Accueil > Sétif profond

El Eulma : Gâcheurs de flâneries

dimanche 25 février 2007

Pour décompresser du « stress » de la capitale et prendre congé, ne serait ce que le temps d’une escapade, du volumineux agenda, un ministre décide de prolonger son séjour (coïncidant avec le week-end) du côté de Aïn El Fouara.

A l’occasion, le membre du gouvernement, qui se départit de la voiture de service et de sa garde rapprochée, s’offre une flânerie à travers les principales artères qu’on bichonne. A la quête d’un dépaysement, le ministre se mêle, comme au bon vieux temps, aux anonymes, fait du shopping et des emplettes comme il est d’usage dans la sphère nord. Avant de mettre le cap sur Dubaï d’El Eulma, la Mecque de la contrefaçon, qui met en péril la santé du petit peuple et la production nationale, le haut cadre veut tâter le pouls de ses concitoyens. L’endroit tout indiqué est une terrasse d’un café. Ne se doutant de rien, l’auguste ministre s’attable à côté d’un groupe. Le haut responsable est vite reconnu. Une discussion à bâtons rompus est donc engagée. D’emblée, un citoyen l’invite à revenir souvent chez eux : « Pourquoi donc ? » rétorque le ministre : « Pour que les responsables de la cité daignent prendre en charge les abords de la maison de jeunes des 1014 Logements que vous venez d’inaugurer et de retaper les chemins », dira le premier, avant qu’un deuxième n’enchaîne : « Le 8 Mai 1945 devient trop exigu pour contenir les fans de l’Entente qui tourne bien cette année. » A l’aise, le ministre répond : « Les questions du nouveau stade de 50 000 places et l’extension de la piste de l’aéroport à 2900 m sont de grandes œuvres d’art. La prochaine visite du président de la République, prévue pour le mois de mars prochain, est, croyez-moi, porteuse de bonnes surprises. » Le troisième enfonce le clou : « La maternité de l’hôpital mère-enfant fonctionne sans gynécologues.

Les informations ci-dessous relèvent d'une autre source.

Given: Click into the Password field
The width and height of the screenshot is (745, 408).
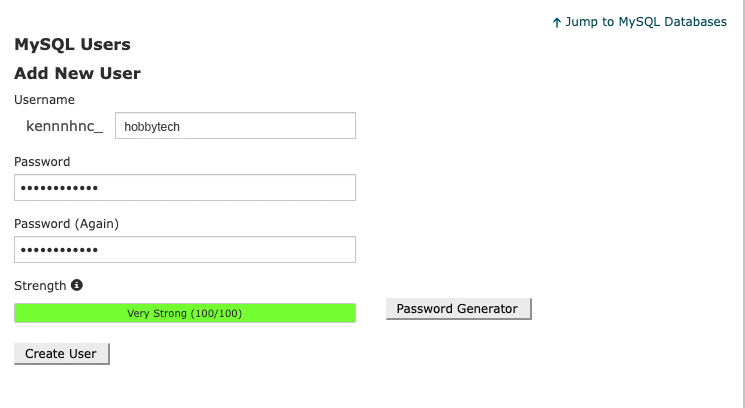Looking at the screenshot, I should click(x=185, y=188).
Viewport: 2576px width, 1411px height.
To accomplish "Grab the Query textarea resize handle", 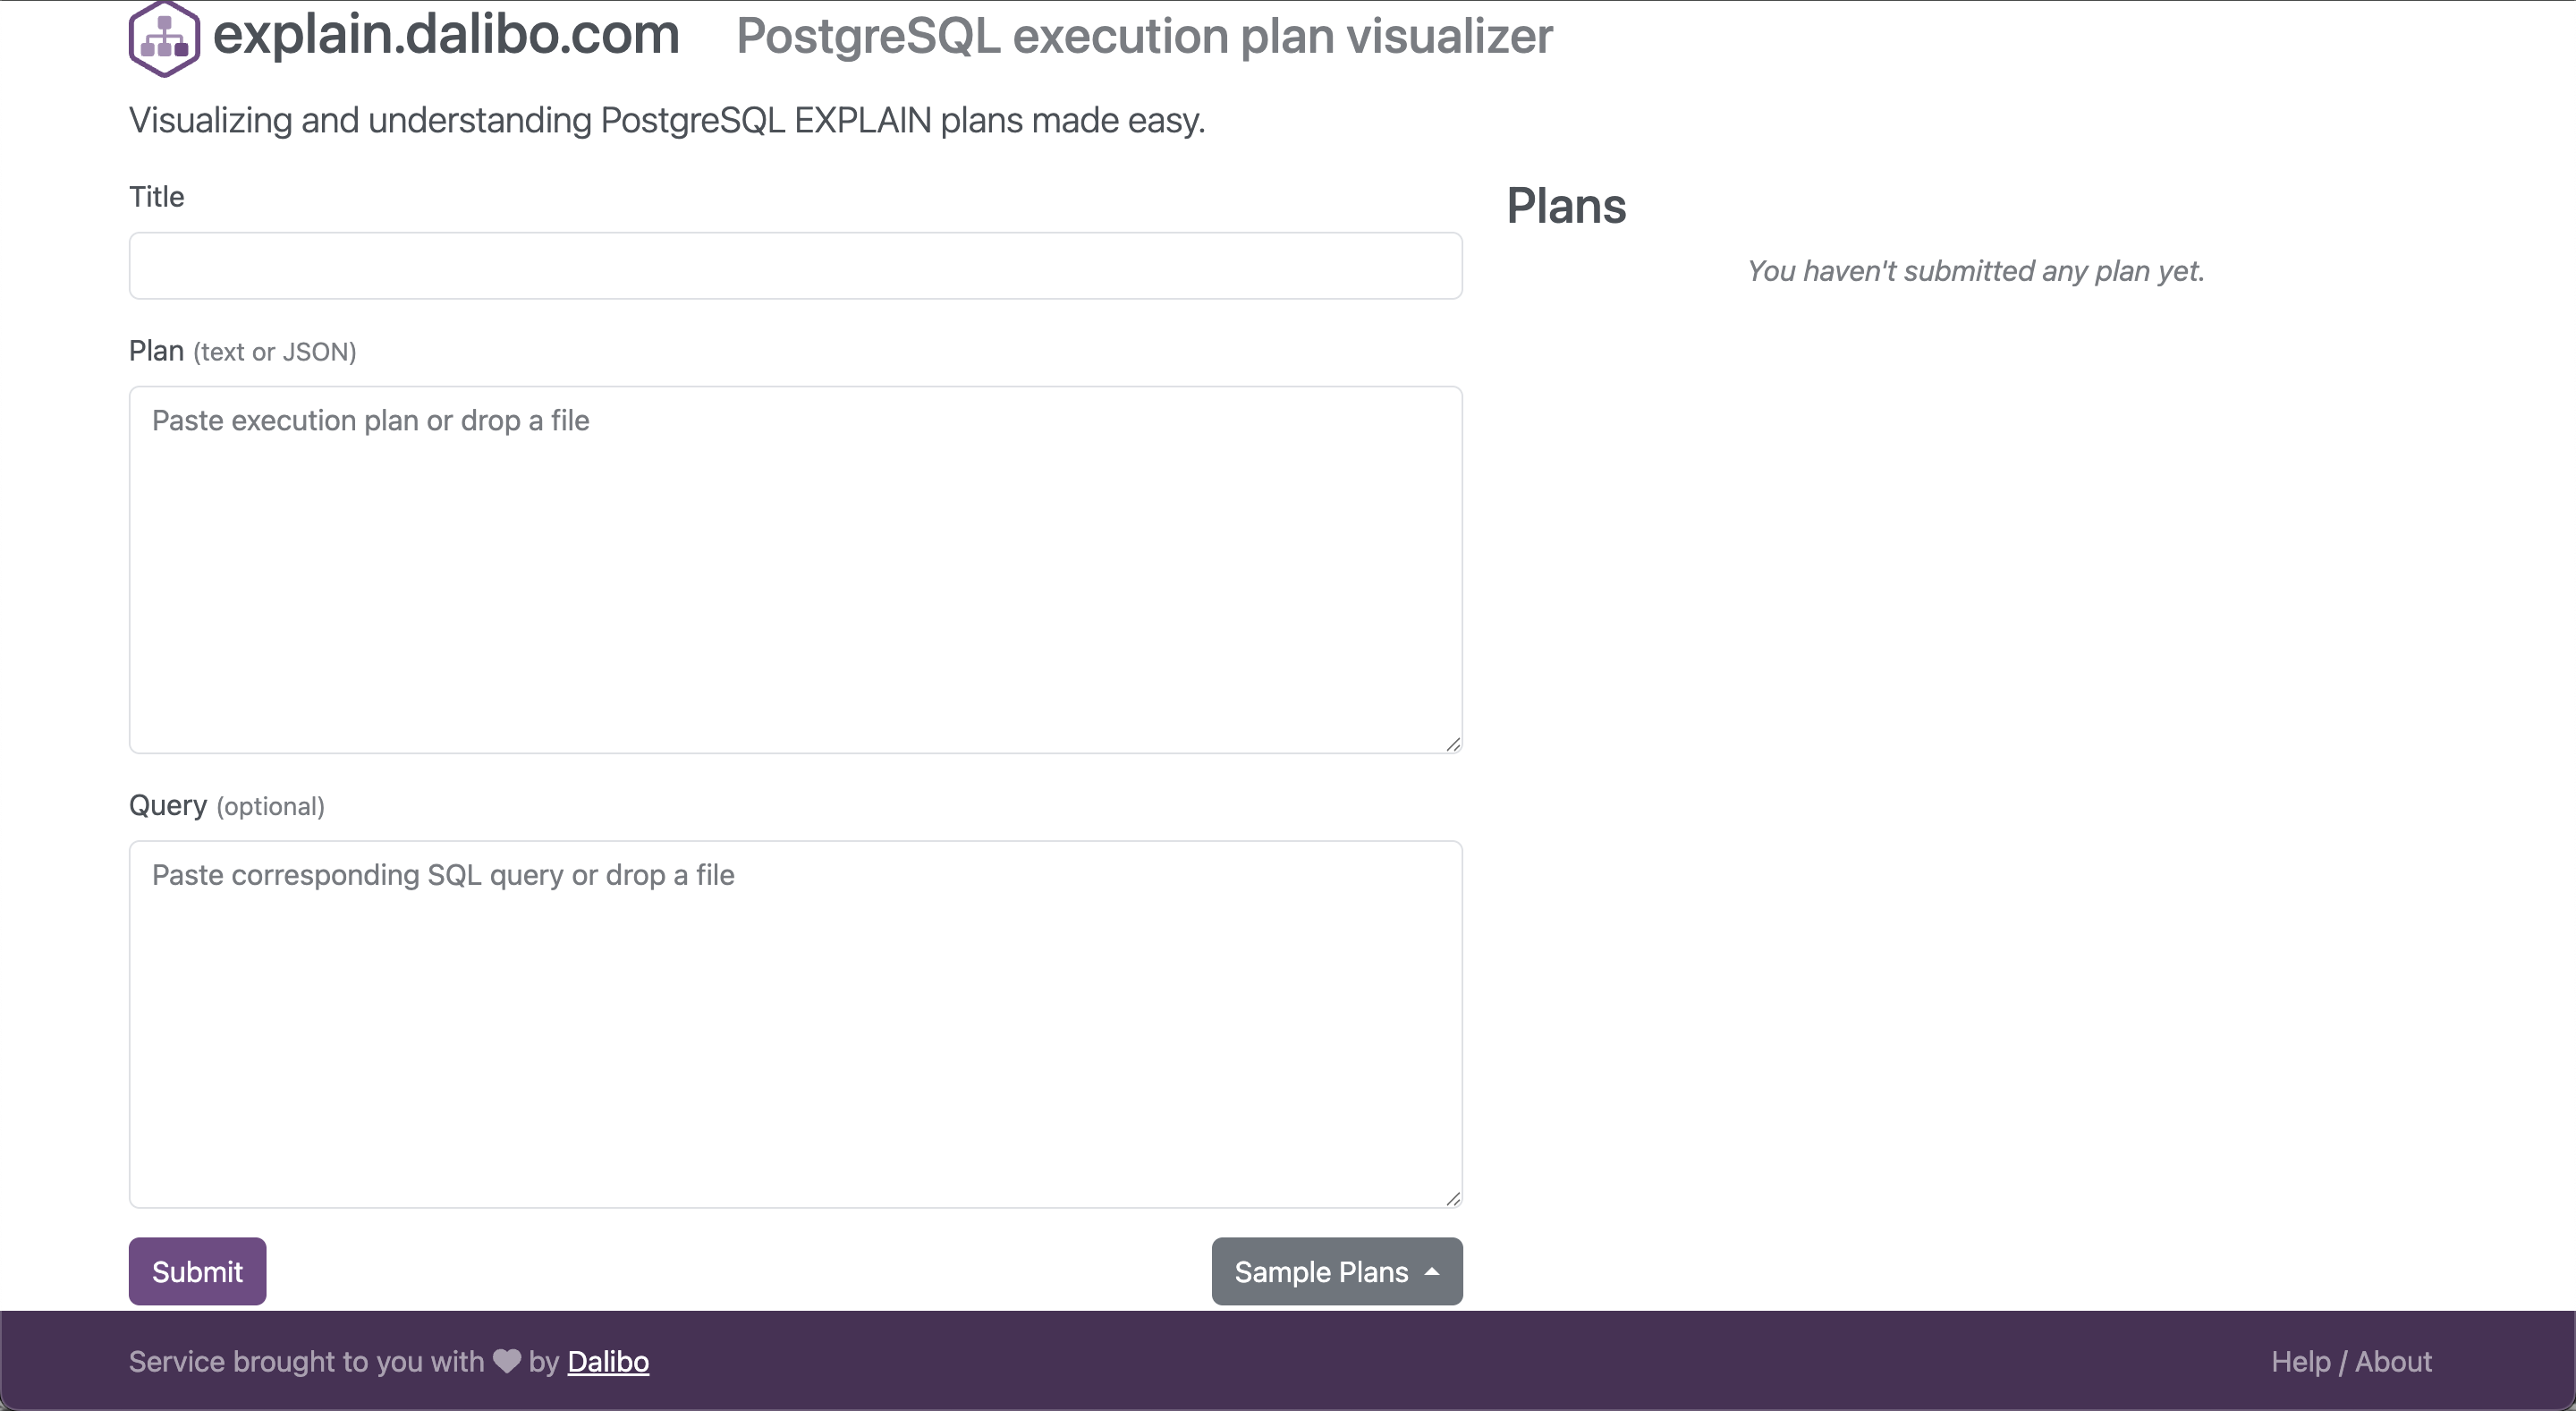I will coord(1452,1198).
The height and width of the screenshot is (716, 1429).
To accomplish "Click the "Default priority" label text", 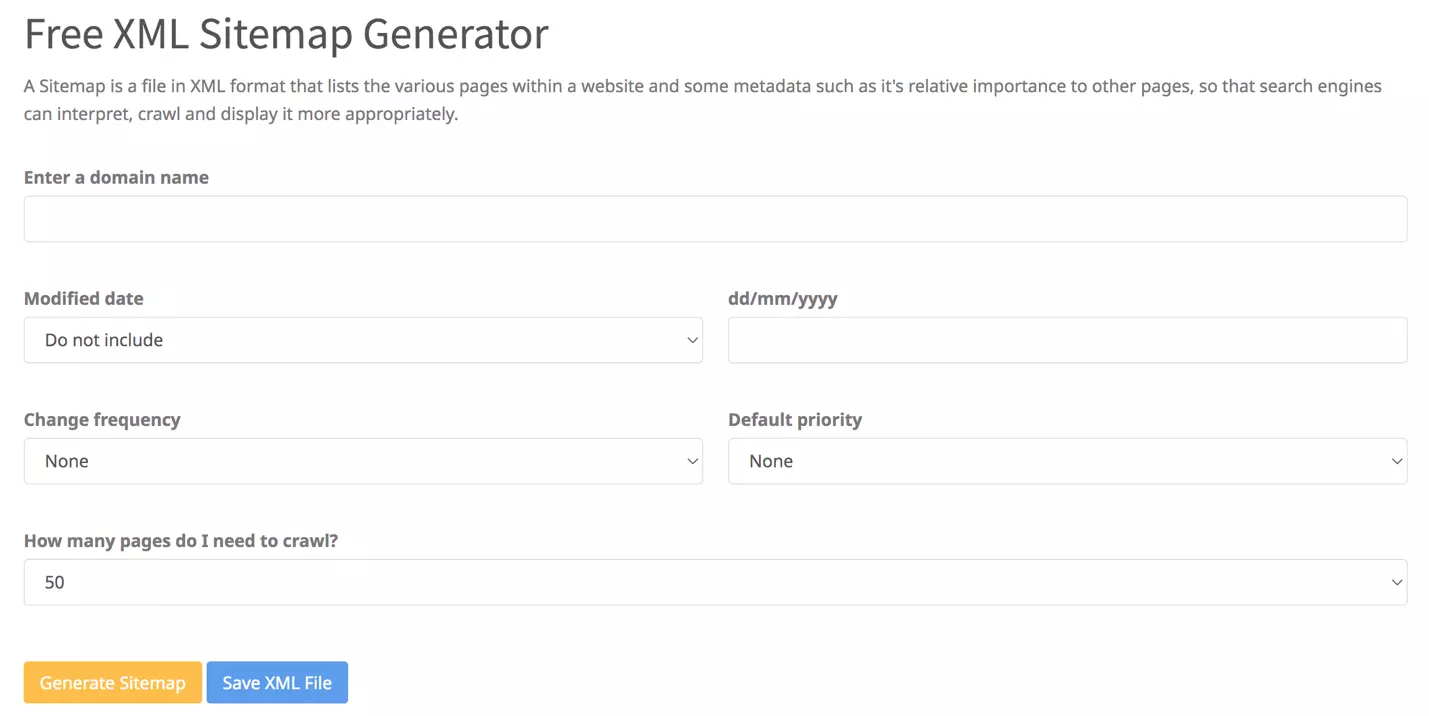I will (x=795, y=419).
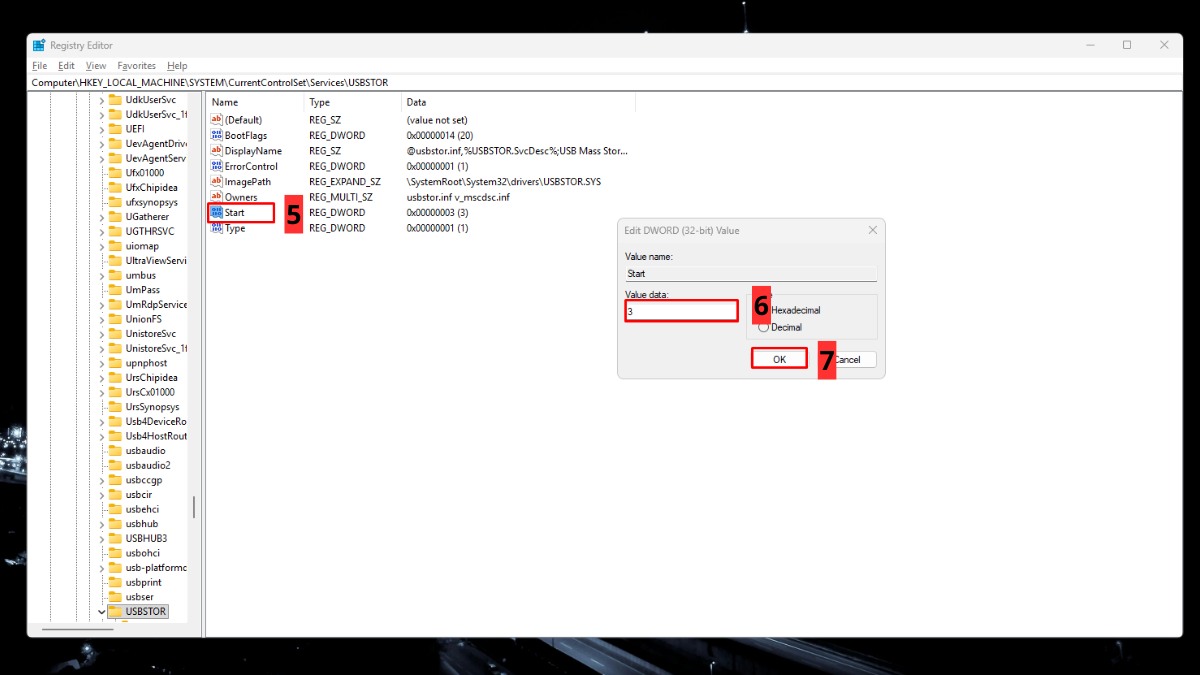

La mission chinoise promise par l’ex-DG du CHU ne pointe toujours pas le bout du nez. » Et sans attendre, l’intervention du quatrième qui tenait à mettre le doigt sur les dos d’âne (hors normes et non ralentisseurs) que les services de l’APC installent en bas d’une passerelle (Aïn Tebinet) et sur la voie express (non loin du marché de voitures) car gavé par l’amère réalité, notre ministre, n’ayant même pas eu une seconde pour siroter son café, prend illico presto congé de ses hôtes, gâcheurs de flânerie.